* **Given task**
Please copy the text of every entry below word for word, leaving the pictures out.

* **Material for this exercise**
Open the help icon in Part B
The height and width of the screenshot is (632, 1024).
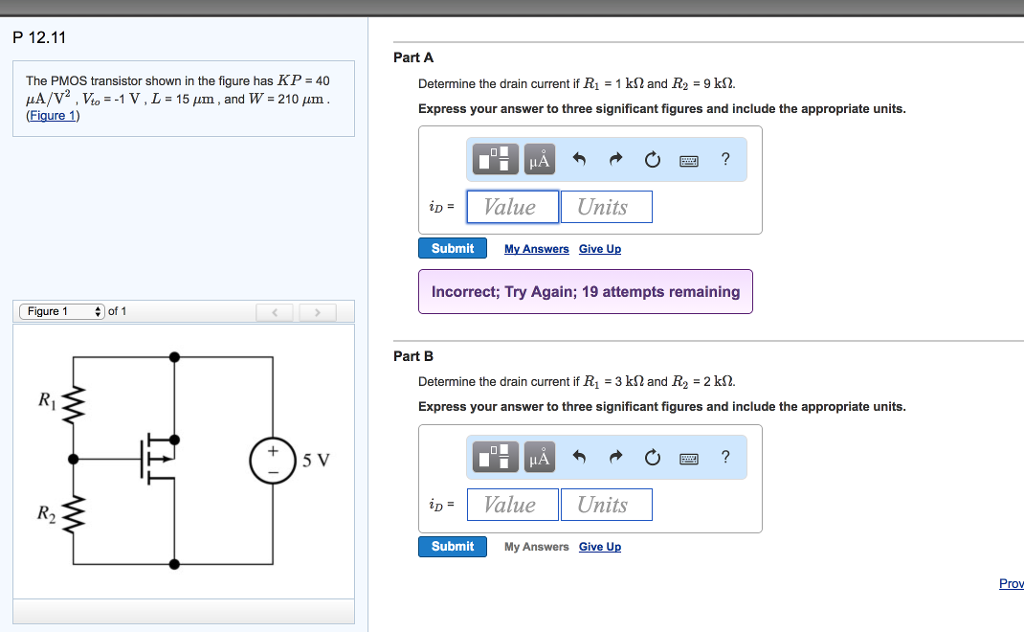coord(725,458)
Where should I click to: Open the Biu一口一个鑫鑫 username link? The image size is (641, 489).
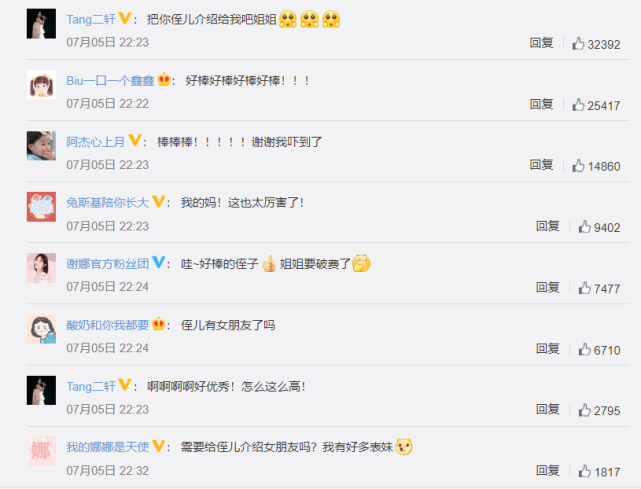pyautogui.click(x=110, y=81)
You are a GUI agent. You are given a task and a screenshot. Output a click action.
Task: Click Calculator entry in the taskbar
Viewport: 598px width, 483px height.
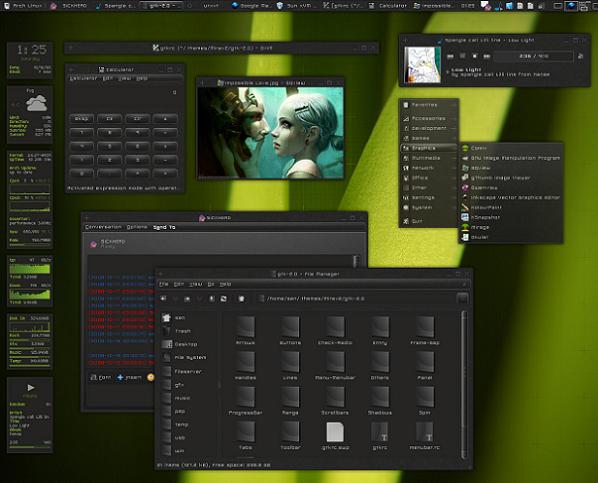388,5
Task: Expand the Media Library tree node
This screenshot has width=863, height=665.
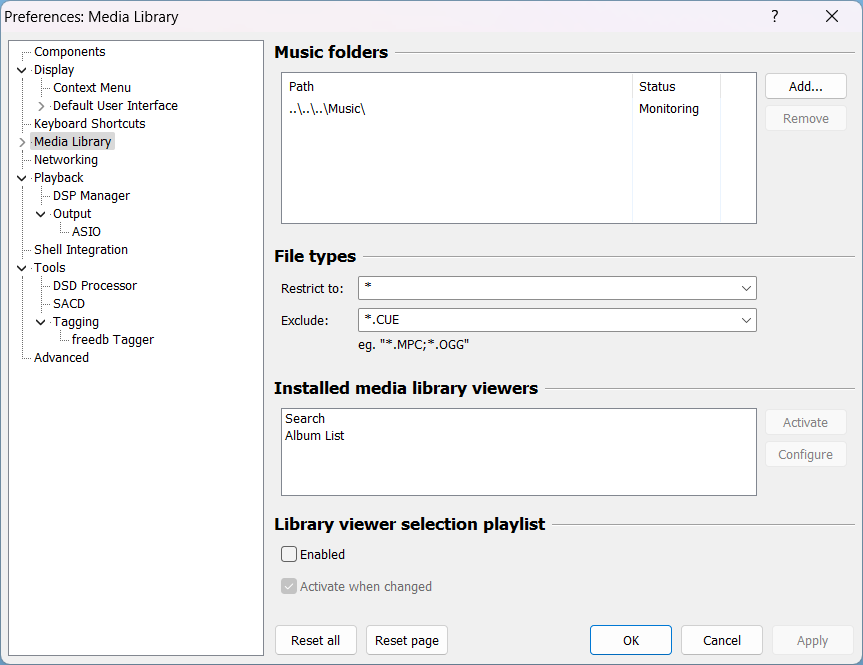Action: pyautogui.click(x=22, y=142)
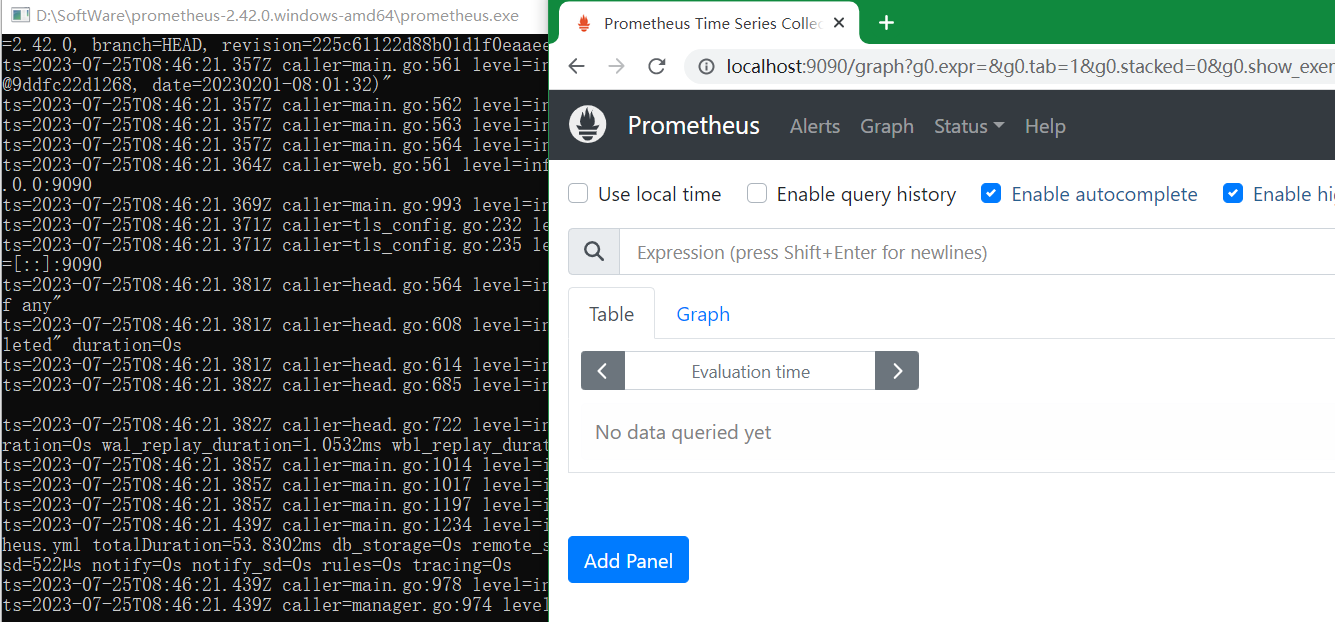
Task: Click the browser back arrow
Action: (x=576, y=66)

* **Task result**
Open the help icon in Part B
The height and width of the screenshot is (632, 1024).
coord(725,458)
Where should I click to: Open the Biu一口一个鑫鑫 username link? The image size is (641, 489).
pyautogui.click(x=110, y=81)
You are a GUI agent. You are given a task and a screenshot. Output a click action.
Task: Click Calculator entry in the taskbar
Viewport: 598px width, 483px height.
388,5
Task: Expand the Media Library tree node
This screenshot has width=863, height=665.
Action: pyautogui.click(x=22, y=142)
Task: Click the browser back arrow
Action: (x=576, y=66)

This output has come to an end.